Awareness
Movember and Men's Health: Cancer Screening Worth Talking About
Each November, Movember spotlights men's health, including prostate and testicular cancer. Here is a calm, NCI-based look at screening and awareness for men.
Please note: this page is educational only — it is not medical advice, and it does not speculate about anyone’s health beyond reliable public reporting. For questions about your own health, talk with your healthcare team.
What this observance is
Each November, the Movember movement encourages men to grow mustaches to raise awareness and funds for men's health. Since 2003, the Movember Foundation has focused on three areas: prostate cancer, testicular cancer, and mental health. (In the United States, a broader Men's Health Month is also observed in June.) The shared goal is to make it easier for men to talk about health topics they might otherwise avoid — including cancer screening.
The cancers in focus
According to the National Cancer Institute, prostate cancer is the most common non-skin cancer among men in the United States, and it is most common in older men. NCI notes that about one in eight men will be diagnosed with prostate cancer, that most men diagnosed do not die from it, and that it occurs more often in Black men, who are also more likely to die from it. The prostate is a small gland in the male reproductive system that sits below the bladder.
NCI describes testicular cancer as most often beginning in germ cells (the cells that make sperm). It is rare and is most frequently diagnosed in men aged 20 to 34, and NCI notes that most testicular cancers can be cured, even when found at an advanced stage.

_DATA TO EXAMINE_
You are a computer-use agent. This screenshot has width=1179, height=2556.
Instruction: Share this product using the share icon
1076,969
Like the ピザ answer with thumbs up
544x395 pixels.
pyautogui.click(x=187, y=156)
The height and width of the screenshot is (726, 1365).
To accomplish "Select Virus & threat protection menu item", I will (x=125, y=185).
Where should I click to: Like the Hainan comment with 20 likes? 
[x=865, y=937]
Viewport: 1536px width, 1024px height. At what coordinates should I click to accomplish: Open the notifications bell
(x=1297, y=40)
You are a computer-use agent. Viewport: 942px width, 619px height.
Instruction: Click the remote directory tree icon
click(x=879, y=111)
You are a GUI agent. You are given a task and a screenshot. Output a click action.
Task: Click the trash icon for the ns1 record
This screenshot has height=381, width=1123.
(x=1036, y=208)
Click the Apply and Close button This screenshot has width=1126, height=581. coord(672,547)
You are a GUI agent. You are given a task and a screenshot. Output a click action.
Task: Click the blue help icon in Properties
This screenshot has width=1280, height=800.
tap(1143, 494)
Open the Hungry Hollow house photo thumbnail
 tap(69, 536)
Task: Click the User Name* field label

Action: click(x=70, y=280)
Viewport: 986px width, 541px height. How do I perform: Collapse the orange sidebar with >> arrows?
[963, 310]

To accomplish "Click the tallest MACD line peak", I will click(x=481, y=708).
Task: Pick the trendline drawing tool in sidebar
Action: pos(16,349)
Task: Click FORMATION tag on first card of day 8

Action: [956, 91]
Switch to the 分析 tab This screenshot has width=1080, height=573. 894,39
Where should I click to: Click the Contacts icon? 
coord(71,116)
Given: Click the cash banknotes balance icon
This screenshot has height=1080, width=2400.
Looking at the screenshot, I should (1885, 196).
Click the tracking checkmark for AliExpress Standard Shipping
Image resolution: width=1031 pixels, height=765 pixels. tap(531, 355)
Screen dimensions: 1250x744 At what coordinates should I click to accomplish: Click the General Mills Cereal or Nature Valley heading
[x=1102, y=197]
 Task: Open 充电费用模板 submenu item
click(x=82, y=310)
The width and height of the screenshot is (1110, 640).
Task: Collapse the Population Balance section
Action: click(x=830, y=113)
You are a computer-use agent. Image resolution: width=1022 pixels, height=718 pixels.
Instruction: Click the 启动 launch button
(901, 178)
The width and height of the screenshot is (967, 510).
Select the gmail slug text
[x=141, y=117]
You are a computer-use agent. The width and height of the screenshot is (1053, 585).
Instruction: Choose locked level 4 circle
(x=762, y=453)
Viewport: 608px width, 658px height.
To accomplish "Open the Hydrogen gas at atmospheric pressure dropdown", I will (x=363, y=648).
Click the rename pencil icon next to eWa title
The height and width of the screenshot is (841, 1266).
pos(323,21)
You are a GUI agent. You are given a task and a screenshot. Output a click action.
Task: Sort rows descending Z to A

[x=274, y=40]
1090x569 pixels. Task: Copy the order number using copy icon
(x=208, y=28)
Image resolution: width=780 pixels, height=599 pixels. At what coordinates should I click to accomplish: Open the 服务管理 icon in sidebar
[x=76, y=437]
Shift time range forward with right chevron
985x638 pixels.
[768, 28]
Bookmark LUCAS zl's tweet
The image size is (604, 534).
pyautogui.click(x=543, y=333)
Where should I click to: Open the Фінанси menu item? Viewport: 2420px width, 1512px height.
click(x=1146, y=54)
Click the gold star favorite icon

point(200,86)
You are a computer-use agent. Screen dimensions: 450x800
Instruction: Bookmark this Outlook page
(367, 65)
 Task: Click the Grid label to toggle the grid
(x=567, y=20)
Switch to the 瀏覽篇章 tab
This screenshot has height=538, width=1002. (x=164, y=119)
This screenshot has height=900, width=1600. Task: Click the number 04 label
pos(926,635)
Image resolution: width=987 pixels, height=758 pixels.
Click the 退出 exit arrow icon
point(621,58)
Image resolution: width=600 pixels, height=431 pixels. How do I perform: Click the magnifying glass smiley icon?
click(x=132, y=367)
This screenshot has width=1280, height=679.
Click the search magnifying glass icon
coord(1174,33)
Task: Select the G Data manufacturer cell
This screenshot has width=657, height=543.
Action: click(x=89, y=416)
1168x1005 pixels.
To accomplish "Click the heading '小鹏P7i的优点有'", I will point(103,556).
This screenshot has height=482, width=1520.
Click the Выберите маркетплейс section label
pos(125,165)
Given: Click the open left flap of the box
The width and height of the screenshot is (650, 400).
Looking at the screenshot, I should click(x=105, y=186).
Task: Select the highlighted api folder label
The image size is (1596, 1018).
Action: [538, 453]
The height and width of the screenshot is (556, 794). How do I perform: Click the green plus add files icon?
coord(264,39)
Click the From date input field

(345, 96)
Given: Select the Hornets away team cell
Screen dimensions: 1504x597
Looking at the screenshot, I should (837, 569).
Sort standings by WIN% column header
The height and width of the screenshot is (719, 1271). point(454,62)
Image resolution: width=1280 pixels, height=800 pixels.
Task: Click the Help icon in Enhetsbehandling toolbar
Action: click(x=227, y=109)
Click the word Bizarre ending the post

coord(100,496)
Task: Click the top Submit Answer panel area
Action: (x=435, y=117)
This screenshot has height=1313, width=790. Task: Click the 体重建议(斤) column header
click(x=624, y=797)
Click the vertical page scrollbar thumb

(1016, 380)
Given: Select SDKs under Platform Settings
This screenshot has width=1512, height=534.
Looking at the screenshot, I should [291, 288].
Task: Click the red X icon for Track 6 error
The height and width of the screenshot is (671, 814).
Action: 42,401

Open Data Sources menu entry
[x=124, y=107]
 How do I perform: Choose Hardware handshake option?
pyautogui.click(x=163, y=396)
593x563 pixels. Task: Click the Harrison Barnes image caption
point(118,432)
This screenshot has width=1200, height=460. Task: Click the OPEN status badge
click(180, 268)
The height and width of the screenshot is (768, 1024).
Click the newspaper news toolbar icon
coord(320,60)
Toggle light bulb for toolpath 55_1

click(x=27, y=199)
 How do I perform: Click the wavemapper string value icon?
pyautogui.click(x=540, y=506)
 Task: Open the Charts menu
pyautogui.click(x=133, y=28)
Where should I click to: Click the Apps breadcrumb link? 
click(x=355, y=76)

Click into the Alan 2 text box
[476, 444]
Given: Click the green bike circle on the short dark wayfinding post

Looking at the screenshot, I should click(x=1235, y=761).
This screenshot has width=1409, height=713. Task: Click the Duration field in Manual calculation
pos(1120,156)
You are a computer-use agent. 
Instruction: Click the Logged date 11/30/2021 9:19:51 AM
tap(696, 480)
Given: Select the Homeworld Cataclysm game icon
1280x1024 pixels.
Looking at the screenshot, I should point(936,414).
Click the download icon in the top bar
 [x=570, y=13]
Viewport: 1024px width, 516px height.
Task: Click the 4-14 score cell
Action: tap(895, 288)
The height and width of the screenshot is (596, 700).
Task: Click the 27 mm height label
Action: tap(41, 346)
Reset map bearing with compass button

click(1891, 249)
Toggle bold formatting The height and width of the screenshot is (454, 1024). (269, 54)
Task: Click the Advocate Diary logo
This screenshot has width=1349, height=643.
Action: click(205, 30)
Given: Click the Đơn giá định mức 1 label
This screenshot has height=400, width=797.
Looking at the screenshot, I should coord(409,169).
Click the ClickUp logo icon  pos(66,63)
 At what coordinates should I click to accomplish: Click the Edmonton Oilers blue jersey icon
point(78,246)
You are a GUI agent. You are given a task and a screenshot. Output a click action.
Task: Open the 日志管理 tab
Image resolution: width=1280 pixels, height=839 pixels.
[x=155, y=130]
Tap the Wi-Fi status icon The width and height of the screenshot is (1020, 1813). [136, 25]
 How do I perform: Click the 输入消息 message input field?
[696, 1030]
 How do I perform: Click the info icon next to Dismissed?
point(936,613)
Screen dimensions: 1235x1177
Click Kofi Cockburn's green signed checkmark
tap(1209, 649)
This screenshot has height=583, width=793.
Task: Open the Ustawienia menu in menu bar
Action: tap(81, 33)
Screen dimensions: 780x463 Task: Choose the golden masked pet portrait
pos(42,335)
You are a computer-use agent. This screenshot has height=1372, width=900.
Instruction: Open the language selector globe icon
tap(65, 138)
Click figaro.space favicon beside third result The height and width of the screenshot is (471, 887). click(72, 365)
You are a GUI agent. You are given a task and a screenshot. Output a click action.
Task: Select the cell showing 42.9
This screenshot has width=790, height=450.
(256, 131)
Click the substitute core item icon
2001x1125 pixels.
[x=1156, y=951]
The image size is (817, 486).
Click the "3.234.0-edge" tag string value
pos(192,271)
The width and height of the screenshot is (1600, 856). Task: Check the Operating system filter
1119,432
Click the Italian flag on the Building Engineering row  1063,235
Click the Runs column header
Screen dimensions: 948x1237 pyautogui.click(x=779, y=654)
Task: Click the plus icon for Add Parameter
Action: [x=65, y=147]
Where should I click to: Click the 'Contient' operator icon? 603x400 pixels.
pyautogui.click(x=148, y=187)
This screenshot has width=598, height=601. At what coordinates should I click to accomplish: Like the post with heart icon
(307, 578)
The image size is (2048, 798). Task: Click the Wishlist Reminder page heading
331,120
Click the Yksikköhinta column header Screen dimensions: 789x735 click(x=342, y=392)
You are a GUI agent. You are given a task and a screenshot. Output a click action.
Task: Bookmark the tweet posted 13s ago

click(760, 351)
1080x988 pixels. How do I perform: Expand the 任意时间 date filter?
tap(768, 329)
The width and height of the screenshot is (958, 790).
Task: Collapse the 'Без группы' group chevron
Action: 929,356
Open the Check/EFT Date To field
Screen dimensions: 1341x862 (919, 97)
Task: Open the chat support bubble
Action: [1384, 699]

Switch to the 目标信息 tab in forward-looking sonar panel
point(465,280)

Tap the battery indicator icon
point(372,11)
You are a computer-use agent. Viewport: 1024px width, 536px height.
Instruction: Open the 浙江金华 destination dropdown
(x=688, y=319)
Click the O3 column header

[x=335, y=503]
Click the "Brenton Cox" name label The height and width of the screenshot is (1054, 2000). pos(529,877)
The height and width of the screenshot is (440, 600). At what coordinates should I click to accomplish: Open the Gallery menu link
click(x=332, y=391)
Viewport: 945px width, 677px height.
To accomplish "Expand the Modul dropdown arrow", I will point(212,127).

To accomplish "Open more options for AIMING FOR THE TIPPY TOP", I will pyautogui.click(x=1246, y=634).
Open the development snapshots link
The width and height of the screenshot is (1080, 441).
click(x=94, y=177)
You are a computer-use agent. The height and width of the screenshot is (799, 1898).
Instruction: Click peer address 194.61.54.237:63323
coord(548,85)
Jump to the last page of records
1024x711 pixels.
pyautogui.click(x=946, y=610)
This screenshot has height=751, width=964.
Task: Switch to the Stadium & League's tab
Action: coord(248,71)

_COMPLETE THE FOLLOWING_
[1] In the Movember text, restate the part that opens with the words "Please note: this" and closes with "including cancer screening.", using "beards" in place of "mustaches".
[2] According to the Movember text, what are the areas the Movember Foundation has focused on since 2003?

_ANSWERS GIVEN_
[1]
Please note: this page is educational only — it is not medical advice, and it does not speculate about anyone’s health beyond reliable public reporting. For questions about your own health, talk with your healthcare team.
What this observance is
Each November, the Movember movement encourages men to grow beards to raise awareness and funds for men's health. Since 2003, the Movember Foundation has focused on three areas: prostate cancer, testicular cancer, and mental health. (In the United States, a broader Men's Health Month is also observed in June.) The shared goal is to make it easier for men to talk about health topics they might otherwise avoid — including cancer screening.

[2] Prostate cancer, testicular cancer, and mental health.